When a line of the entries contains the word "will", report that line.

[SUPPLIED MATERIAL — start]

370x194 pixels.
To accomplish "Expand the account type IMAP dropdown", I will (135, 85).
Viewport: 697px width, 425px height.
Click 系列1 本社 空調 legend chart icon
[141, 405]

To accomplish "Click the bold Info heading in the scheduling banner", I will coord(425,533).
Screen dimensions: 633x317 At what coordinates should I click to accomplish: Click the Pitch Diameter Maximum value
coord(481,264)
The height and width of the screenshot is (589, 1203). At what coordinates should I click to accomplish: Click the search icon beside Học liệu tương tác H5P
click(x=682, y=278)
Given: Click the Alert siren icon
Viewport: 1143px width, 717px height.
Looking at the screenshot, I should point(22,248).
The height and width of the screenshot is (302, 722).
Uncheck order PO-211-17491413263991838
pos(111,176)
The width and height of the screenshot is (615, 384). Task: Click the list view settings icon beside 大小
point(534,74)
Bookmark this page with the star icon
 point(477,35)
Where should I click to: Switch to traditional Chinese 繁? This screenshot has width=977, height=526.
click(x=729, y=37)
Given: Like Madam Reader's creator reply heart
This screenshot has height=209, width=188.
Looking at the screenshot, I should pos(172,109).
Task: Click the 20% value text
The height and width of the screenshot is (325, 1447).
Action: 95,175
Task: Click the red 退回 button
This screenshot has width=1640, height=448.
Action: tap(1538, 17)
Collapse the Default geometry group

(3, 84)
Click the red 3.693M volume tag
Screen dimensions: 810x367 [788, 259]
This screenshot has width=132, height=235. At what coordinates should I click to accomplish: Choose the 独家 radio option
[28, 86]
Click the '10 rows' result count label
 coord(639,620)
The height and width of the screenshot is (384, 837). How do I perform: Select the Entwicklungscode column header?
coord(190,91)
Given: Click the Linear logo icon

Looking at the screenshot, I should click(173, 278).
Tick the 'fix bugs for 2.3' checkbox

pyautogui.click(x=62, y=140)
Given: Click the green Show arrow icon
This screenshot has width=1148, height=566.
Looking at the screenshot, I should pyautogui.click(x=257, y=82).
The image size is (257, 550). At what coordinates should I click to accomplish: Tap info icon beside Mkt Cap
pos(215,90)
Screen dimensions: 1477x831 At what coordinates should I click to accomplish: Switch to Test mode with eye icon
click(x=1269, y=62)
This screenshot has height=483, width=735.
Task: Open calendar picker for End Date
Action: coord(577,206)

[SUPPLIED MATERIAL — finish]

▸ **ANSWER SECTION**
To accomplish "Expand the account type IMAP dropdown", I will (135, 85).
To accomplish "Click the bold Info heading in the scheduling banner", I will coord(425,533).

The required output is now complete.